[Target pointing data]

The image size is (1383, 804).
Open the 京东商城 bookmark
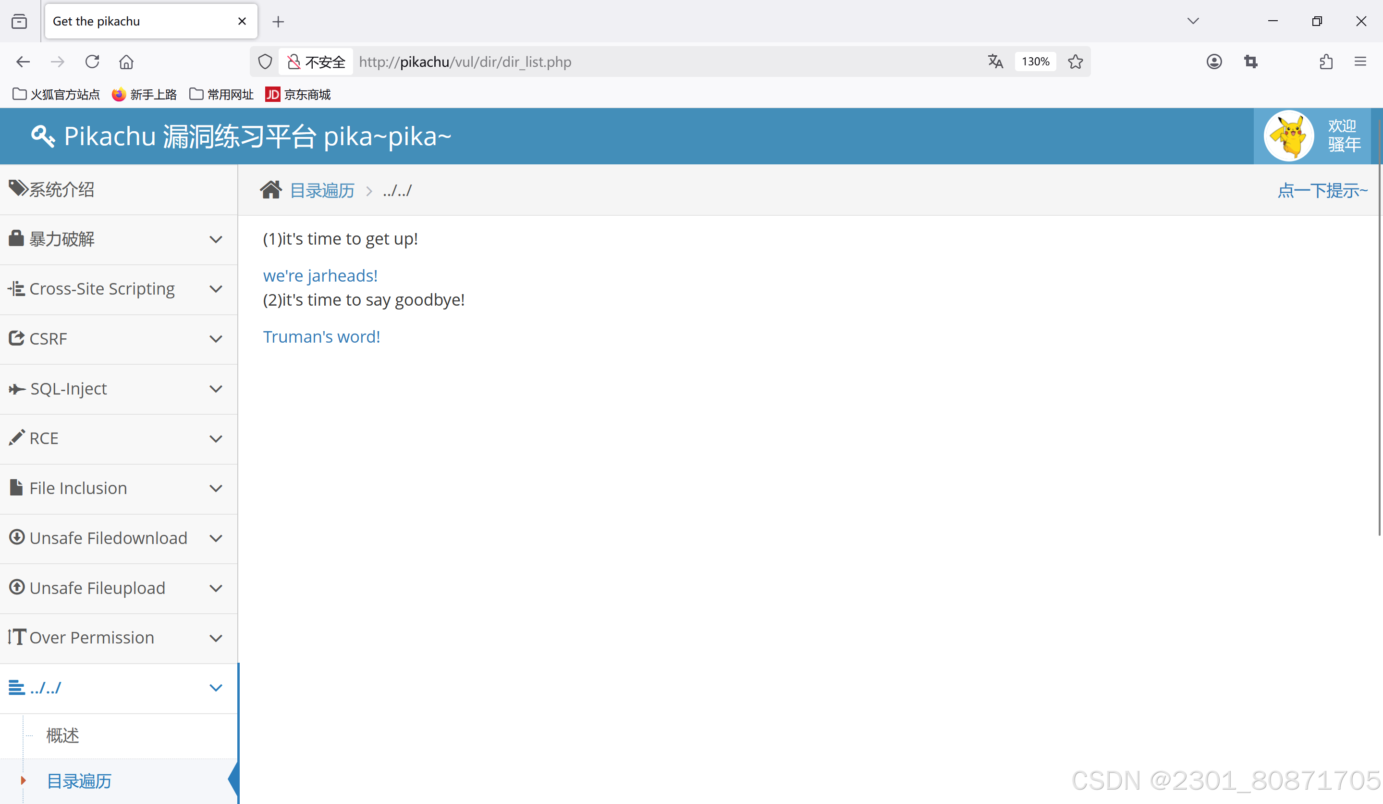click(298, 94)
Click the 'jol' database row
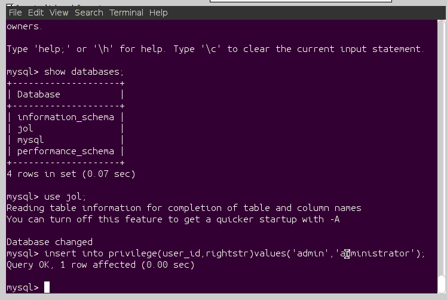Viewport: 447px width, 300px height. (25, 128)
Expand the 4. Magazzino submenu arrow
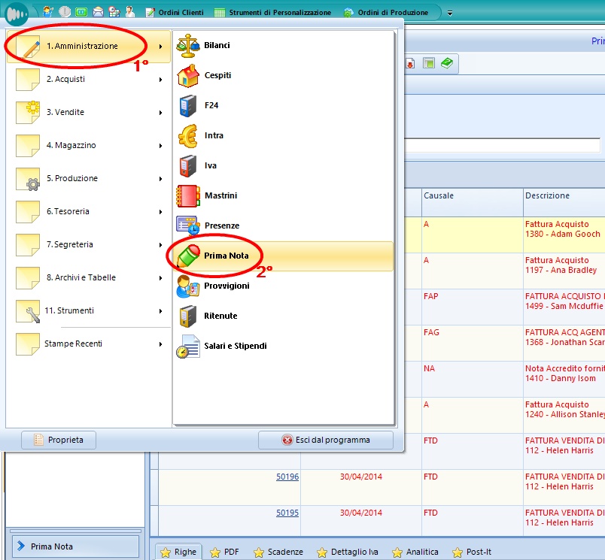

**SET EXERCISE**: Express every line of the rows above as a JSON list of strings, one string per line, skipping blank lines. Leave the pictures out.

**PROBLEM SOLUTION**:
[
  "The image size is (1383, 804).",
  "Open the 京东商城 bookmark",
  "click(298, 94)",
  "Click the 'jol' database row",
  "Viewport: 447px width, 300px height. (25, 128)",
  "Expand the 4. Magazzino submenu arrow"
]